Given the continued state of the country’s finances its little wonder why accountants will continue to be in high demand. Accountants “are expected to experience much faster than average employment growth from 2008-2018. Job opportunities should be favorable, and accountants who have a professional certification, should have the best prospects. Accountants “need at least a bachelor's degree in accounting or a related field. Many accountants choose to obtain certification to help advance their careers, such as becoming a Certified Public Accountant.”
Allied healthcare fields include radiology technicians, sonographers, laboratory technicians, etc. Most training programs “lead to a certificate, an associate degree, or a bachelor's degree. An associate degree is the most prevalent form of educational attainment among technologists and technicians. Programs range from 9 to 24 months leading to a certificate, diploma, or associate’s degree, and job opportunities are best for those who are certified and willing to relocate.”
As time goes on businesses depend even more on their computer systems and as such, they need IT professionals to set up and manage these systems. According to the BLS, there is an 18 percent job growth expected over the next decade. “A bachelor's degree in a computer-related field is usually required for management positions, although employers often prefer a graduate degree, especially an MBA with technology as a core component. Common majors for undergraduate degrees are computer science, information science, or management information systems.” There are secondary programs designed to increase the interest of minorities and underrepresented ethnic groups to choose profession in the technology field.
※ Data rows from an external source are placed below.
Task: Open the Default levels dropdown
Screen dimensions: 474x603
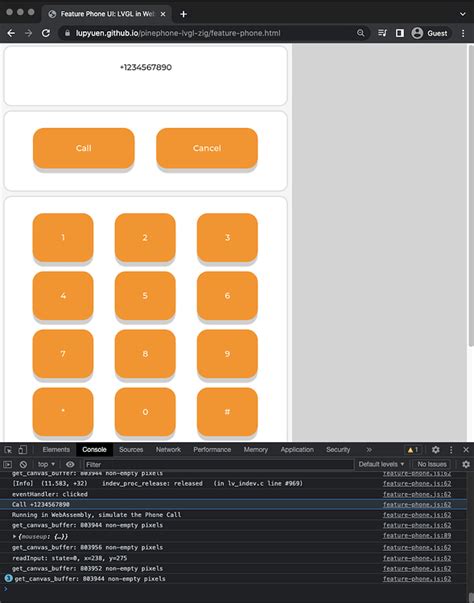Action: [381, 464]
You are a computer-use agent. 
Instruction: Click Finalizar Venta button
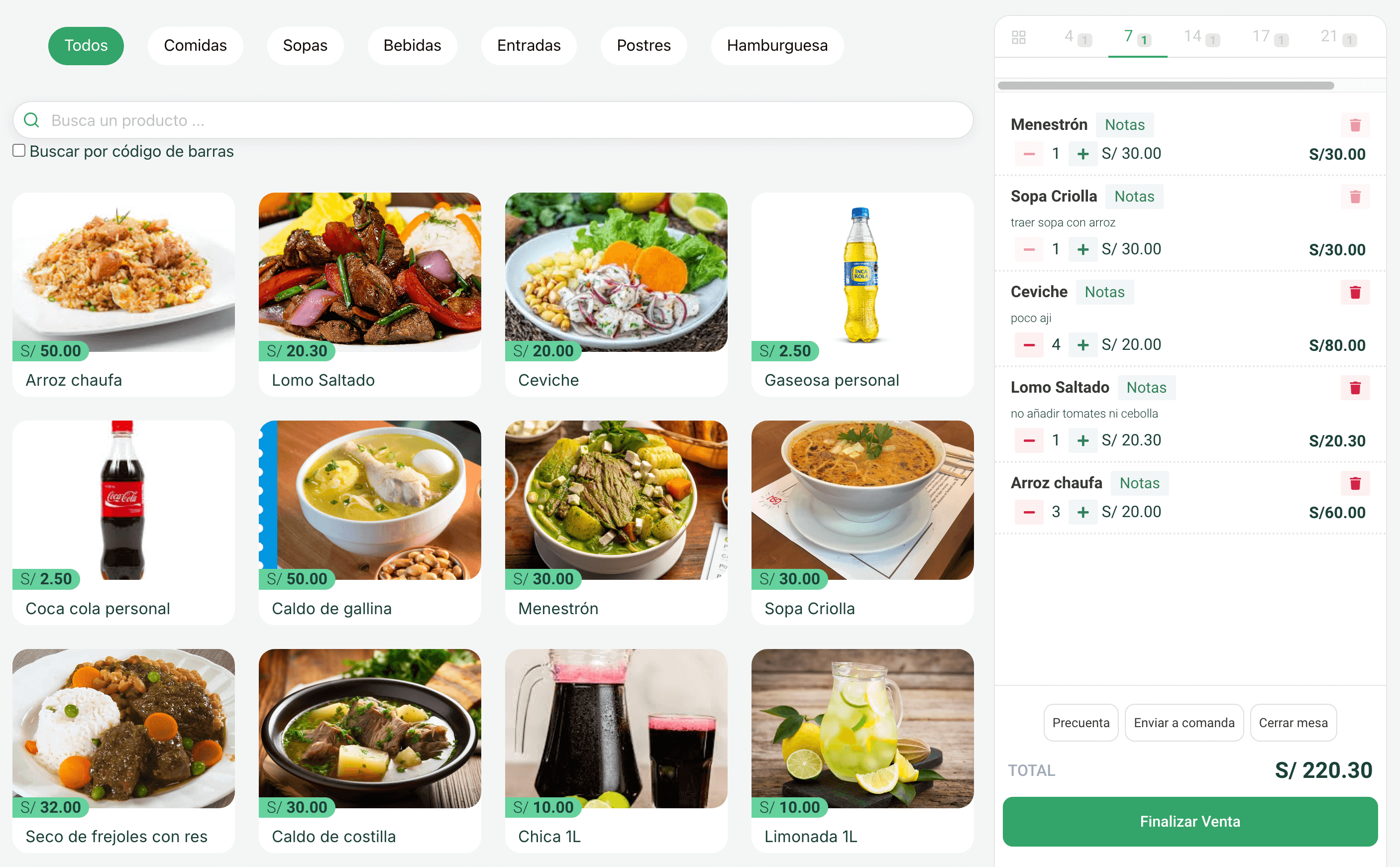[x=1189, y=821]
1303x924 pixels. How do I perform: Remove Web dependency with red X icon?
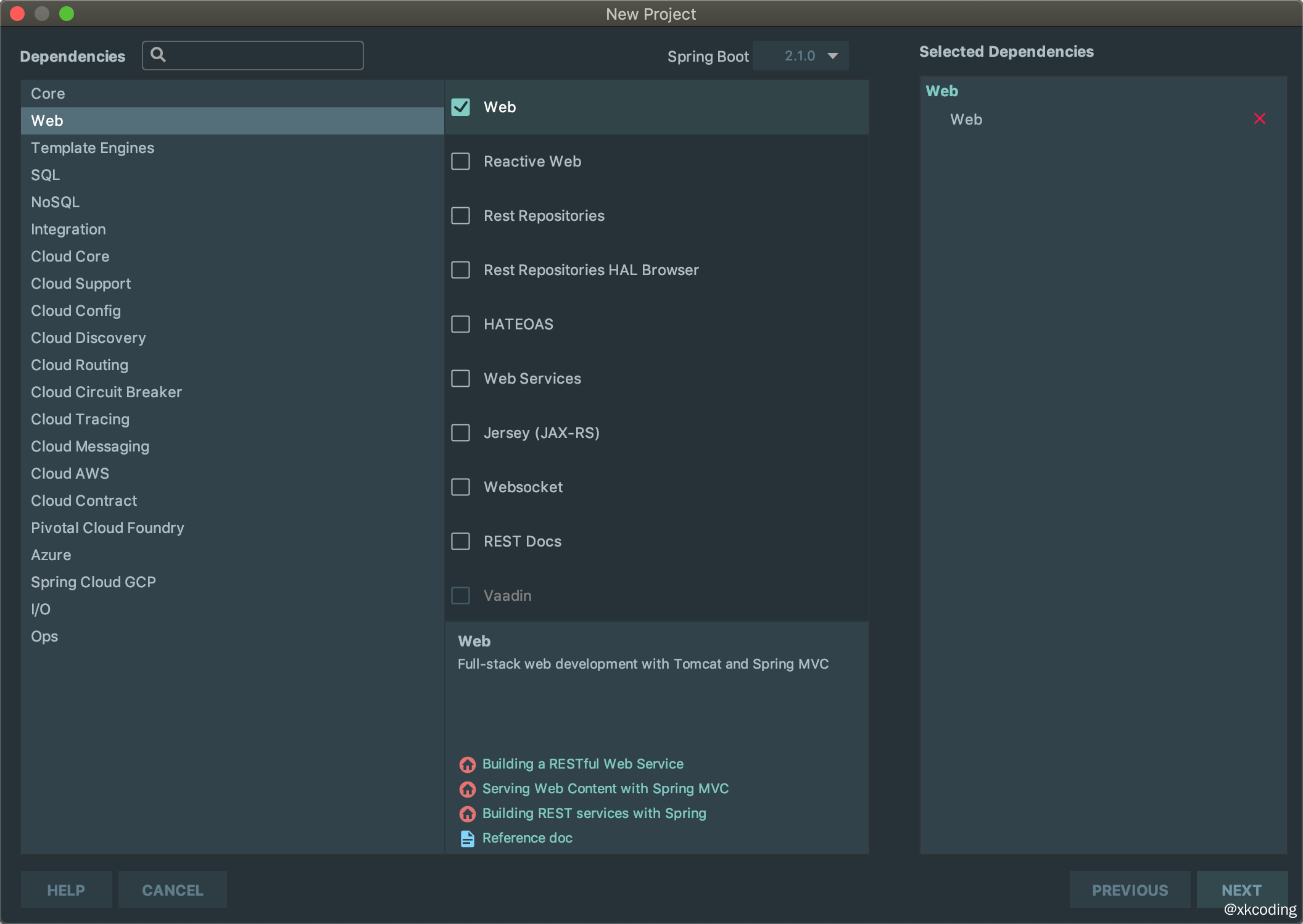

In the past, paralegals primarily assisted attorneys in preparing documents. However moving forward more companies use paralegals to do much of the work that attorneys did previously. With a projected growth rate of about 28 percent over the 10 years, becoming a paralegal has exceptional opportunities. “There are several ways to become a paralegal. The most common is through a community college paralegal program that leads to an associate degree. Another common method of entry, mainly for those who already have a college degree, is earning a certificate in paralegal studies. A small number of schools offer bachelors’ and masters’ degrees in paralegal studies.”
Any education in science, technology, engineering, and mathematics (STEM) fields will offer a wealth of opportunities in the next 10 years, according to the BLS. In 2005, a BLS survey found, “As a group, STEM workers earned about 70 percent more than the national average, and employment of mathematicians is expected to grow much faster than average, by about 22 percent. A Ph.D. degree in mathematics is usually the minimum educational requirement for prospective mathematicians, except in the Federal Government.”
All of these degree paths welcome minorities, and ethnic groups or minorities often dominate in the case of STEM jobs. Due to a lack of qualified applicants at home, companies currently hire people from all over the world to fill these critical jobs. The key to success in all of these jobs is a good education, and with a little bit of foresight and planning, minority students can be ahead of the hiring curve.